대돈(大敦) 보(補) 음곡(陰谷) 사(瀉) 자침(刺鍼)이 정상 흰쥐의 뇌혈류력학(腦血流力學) 변화(變化)에 미치는 영향(影響)
정호석,류충열,조명래,Jung, Ho-Suk,Ryu, Chung-Ryeol,Cho, Myung-Rae 대한침구의학회 2009 대한침구의학회지 Vol.26 No.2
Objectives: The purpose of this study is to investigate the effects of Daedon($LR_1$) Supplementation and Eumgok($KI_{10}$) Draining on changes of cerebral blood flow in normal rats. Methods : Regional cerebral blood flow(rCBF) and mean arterial blood pressure(MABP) in normal rats are observed, and those mechanisms were also investigated with pre-treatment of indomethacin (IDM) and methylene blue(MTB) each.

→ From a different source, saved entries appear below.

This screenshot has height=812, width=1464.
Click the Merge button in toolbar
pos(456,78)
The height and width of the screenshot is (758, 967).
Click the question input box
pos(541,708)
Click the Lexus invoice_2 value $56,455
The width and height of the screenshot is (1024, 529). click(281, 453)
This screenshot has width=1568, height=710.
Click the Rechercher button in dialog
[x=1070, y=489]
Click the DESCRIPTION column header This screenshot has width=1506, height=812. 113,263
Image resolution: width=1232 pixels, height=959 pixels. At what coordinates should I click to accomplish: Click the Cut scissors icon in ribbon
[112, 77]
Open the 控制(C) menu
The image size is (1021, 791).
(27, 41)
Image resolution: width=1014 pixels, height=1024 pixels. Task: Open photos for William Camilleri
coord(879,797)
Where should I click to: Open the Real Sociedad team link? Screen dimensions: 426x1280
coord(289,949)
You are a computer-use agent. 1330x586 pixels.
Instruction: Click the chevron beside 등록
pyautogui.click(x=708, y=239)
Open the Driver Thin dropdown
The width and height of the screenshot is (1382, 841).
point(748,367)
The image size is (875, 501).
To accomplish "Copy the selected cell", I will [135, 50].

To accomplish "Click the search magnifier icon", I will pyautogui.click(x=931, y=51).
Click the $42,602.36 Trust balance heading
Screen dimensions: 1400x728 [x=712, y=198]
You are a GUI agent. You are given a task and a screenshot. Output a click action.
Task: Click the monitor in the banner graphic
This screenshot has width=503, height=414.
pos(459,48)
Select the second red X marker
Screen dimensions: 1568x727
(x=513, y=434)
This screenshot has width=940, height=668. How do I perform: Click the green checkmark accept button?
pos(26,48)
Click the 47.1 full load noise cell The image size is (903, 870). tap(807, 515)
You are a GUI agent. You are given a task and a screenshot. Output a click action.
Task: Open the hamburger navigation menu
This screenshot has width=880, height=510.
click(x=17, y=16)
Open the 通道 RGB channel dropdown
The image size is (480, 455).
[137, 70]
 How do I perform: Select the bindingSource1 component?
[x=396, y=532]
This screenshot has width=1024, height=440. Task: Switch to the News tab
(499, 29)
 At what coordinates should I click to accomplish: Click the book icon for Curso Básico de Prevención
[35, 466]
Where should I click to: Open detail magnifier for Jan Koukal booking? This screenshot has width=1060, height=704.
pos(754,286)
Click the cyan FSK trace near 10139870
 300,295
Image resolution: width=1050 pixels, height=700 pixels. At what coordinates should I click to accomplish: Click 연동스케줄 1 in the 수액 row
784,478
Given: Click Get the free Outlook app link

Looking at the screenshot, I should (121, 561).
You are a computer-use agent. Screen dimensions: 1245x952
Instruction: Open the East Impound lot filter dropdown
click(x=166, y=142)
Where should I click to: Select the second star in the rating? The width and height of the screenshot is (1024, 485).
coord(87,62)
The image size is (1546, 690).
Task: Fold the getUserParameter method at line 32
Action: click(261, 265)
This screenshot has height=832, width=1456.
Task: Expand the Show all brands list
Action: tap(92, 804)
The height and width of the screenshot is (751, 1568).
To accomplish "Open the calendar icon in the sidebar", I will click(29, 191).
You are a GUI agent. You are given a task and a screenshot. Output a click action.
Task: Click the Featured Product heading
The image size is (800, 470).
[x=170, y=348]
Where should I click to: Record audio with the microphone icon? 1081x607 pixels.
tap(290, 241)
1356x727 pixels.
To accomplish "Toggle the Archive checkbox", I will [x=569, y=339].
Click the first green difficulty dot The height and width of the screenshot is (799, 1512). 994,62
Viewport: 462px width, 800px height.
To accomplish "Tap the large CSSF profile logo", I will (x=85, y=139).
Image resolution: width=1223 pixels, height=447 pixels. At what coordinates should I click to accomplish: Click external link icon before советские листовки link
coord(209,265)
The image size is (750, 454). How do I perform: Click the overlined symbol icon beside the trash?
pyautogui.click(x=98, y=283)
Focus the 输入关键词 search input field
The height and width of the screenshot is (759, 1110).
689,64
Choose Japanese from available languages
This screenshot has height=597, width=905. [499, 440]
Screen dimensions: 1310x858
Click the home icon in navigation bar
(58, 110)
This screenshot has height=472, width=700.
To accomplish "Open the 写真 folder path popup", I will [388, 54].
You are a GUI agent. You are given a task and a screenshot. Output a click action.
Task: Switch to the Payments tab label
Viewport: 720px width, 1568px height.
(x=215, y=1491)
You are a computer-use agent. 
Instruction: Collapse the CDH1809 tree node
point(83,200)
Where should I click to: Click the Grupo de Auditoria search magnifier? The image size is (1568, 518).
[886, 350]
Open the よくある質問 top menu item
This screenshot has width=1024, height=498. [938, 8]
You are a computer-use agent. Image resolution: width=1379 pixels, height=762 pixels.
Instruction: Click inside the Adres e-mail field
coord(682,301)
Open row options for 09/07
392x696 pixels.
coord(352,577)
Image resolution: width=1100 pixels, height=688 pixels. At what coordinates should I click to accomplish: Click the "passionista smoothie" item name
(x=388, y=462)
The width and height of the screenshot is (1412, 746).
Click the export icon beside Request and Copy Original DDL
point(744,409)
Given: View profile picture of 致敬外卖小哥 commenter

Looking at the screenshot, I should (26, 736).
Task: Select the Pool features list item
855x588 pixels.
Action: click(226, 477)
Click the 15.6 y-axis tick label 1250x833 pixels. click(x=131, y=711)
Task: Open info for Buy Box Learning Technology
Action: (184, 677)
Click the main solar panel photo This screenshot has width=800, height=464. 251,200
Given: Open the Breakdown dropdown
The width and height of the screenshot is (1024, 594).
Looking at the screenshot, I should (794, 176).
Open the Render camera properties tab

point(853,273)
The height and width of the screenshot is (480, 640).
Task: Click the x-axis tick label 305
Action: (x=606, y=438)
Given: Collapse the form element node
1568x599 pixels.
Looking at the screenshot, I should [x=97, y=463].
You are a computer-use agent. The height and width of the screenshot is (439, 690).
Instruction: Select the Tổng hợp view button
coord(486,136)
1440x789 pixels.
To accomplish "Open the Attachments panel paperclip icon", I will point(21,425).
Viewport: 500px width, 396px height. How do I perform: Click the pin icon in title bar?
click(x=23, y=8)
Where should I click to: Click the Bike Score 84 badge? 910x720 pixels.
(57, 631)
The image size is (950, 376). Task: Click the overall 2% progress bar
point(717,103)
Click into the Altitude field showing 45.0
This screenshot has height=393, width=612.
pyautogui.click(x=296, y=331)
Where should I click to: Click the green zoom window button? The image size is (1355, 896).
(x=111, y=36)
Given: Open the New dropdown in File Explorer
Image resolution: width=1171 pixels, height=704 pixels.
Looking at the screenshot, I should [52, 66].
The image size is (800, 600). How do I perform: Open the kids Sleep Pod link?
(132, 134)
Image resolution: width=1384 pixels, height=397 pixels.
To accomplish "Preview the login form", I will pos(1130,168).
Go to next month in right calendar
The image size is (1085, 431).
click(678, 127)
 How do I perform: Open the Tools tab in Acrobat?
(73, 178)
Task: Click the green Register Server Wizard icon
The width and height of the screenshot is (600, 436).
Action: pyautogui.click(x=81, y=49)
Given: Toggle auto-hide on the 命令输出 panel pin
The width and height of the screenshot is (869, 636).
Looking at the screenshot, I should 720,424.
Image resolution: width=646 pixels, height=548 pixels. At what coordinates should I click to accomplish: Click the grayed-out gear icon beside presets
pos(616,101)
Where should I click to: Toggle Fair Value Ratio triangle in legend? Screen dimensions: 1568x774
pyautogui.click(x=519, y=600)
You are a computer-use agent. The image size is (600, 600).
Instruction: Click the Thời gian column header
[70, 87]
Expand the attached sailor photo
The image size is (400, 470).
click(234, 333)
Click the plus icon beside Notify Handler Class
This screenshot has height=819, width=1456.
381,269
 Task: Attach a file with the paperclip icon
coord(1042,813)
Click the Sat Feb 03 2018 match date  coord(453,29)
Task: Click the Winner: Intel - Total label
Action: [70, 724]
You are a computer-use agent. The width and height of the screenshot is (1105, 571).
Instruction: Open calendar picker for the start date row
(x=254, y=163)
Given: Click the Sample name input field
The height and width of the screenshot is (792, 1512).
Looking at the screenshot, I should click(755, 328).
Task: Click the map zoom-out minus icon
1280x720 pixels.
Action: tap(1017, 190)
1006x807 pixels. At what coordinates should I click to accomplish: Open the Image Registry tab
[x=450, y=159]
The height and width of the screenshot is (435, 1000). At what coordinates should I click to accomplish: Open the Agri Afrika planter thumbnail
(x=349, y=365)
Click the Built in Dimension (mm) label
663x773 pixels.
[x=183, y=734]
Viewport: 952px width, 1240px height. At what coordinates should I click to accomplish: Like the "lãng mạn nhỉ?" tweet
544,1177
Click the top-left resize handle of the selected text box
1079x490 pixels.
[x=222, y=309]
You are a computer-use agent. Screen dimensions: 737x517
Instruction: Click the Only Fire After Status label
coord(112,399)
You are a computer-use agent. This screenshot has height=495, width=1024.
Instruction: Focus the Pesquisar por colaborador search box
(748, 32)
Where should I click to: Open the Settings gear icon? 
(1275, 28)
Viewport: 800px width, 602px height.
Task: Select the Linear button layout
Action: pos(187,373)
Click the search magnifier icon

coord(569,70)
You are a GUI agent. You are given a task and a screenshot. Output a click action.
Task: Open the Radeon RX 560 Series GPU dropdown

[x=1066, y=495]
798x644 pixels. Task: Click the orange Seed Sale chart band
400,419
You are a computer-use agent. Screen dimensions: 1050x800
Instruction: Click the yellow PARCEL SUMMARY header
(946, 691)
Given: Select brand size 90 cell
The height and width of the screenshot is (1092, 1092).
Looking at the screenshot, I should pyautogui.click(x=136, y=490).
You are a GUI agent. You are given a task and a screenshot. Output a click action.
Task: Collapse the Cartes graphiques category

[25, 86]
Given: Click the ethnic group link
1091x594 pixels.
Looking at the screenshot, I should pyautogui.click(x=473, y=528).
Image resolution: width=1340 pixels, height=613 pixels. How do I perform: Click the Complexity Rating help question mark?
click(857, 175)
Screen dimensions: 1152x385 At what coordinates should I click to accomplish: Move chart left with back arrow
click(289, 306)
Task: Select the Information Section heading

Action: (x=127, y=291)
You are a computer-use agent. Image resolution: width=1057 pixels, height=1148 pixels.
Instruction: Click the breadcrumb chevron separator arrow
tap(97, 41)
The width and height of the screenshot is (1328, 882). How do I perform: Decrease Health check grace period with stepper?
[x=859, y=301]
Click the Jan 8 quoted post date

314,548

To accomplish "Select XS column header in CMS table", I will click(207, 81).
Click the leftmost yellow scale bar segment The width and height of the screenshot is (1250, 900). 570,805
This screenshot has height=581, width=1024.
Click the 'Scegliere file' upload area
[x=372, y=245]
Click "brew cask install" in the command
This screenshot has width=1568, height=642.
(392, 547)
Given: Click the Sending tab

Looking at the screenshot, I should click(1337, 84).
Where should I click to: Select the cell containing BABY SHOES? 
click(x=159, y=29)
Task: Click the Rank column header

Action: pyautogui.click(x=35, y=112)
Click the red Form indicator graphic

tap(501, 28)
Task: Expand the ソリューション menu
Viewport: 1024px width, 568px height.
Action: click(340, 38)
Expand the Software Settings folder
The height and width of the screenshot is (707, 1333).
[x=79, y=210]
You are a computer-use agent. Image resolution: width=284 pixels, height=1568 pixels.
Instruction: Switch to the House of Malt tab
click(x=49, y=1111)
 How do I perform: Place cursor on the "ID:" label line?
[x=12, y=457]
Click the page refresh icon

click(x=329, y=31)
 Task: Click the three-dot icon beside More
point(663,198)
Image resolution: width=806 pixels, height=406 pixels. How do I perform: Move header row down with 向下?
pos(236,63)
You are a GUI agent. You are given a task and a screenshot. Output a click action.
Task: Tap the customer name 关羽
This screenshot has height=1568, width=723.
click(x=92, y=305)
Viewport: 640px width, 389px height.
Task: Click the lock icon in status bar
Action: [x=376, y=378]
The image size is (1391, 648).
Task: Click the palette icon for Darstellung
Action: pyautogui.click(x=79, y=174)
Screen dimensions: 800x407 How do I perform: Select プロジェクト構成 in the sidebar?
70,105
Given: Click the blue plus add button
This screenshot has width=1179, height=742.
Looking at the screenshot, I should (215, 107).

Results : In this study, $LR_1$ supplementation and $KI_{10}$ draining elevated level of rCBF after 30 min, but MABP level was lowered at 30 min, then recovered toward normal level. Pre-treatment with indomethacin (IDM), an inhibitor of cyclooxygenase, inhibited increase of rCBF effectively, and pre-treatment with methylene blue(MTB), an inhibitor of guanylate cyclase, also inhibited increase of rCBF levels. On the other hand pre-treatment with IDM or MTB did not affect MABP levels. Conclusions : In conclusion, these results suggest that $LR_1$ supplementation and $KI_{10}$ draining can increase rCBF, and the mechanisms are thought to be related to both of cyclooxygenase and Guanylate cyclase pathways.